**WHAT THE TASK REQUIRES**: Find the line containing "You are a computer-use" in the listing below. Repeat it exactly, along with each following line up to and including the one containing "Instruction: Open University of Geneva link".

GIVEN DATA Start Marker

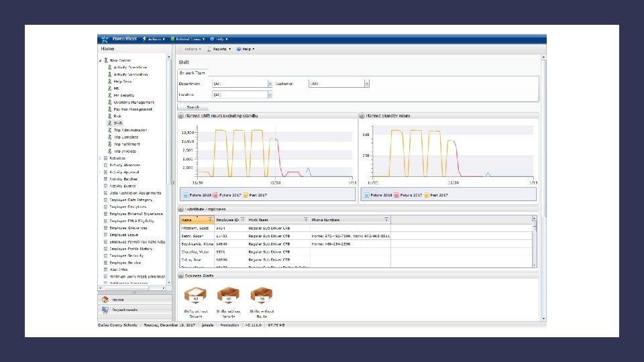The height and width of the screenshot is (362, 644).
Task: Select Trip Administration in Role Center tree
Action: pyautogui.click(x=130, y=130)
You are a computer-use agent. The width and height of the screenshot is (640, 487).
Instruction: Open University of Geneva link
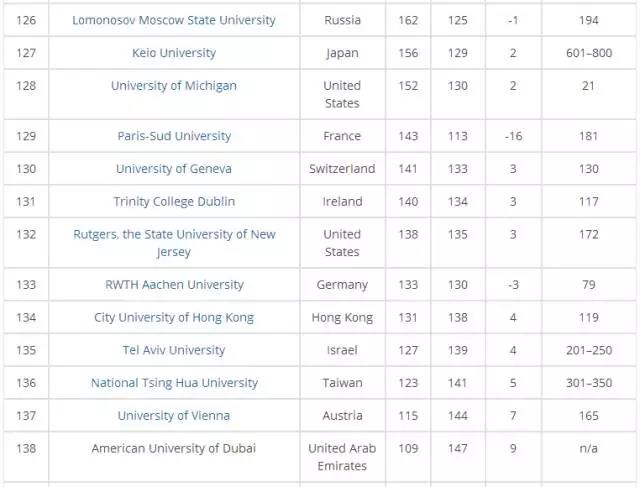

GIVEN DATA End Marker
GIVEN DATA Start Marker

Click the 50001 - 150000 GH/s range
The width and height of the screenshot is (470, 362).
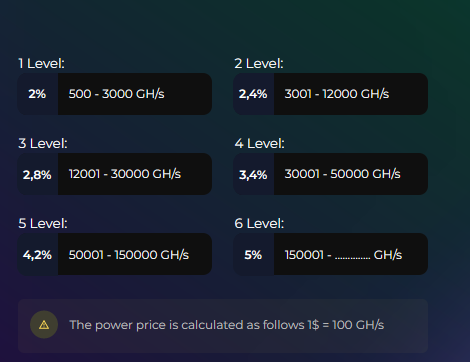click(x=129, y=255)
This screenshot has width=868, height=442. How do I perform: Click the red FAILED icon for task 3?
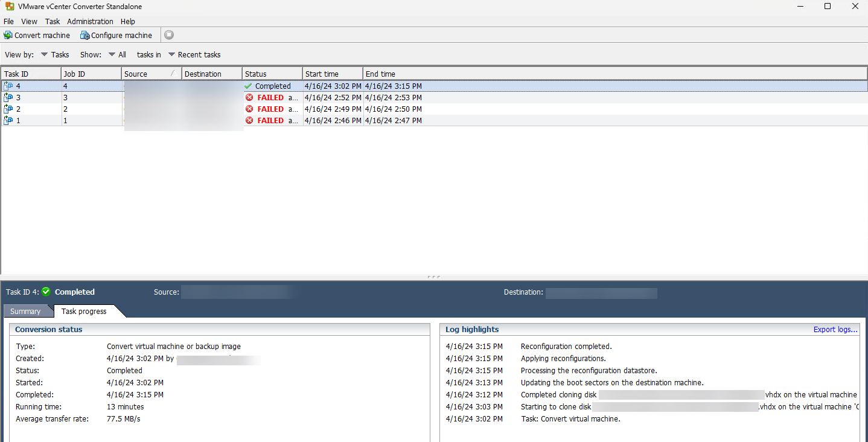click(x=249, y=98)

GIVEN DATA End Marker
GIVEN DATA Start Marker

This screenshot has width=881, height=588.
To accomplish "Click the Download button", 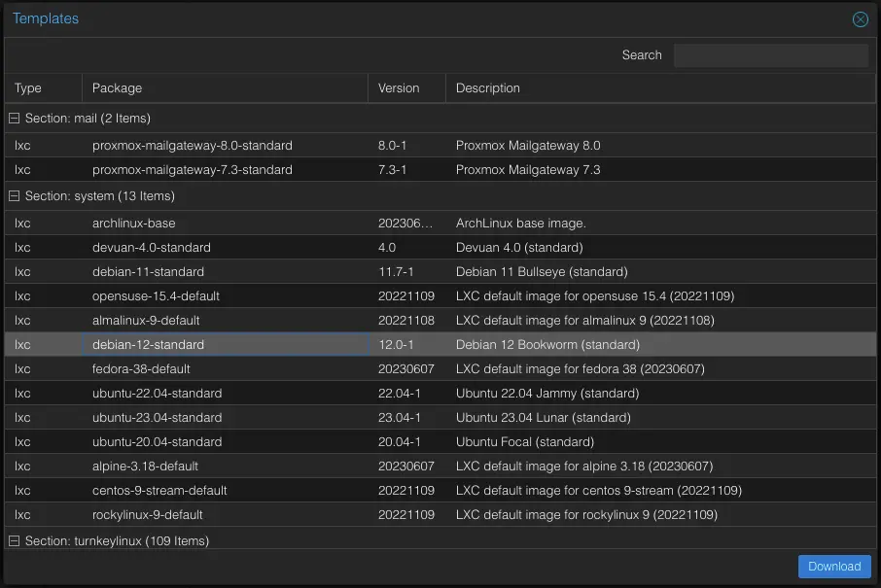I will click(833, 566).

GIVEN DATA End Marker

**TASK ANSWER**:
You are a computer-use agent. The width and height of the screenshot is (640, 487).
Instruction: Open University of Geneva link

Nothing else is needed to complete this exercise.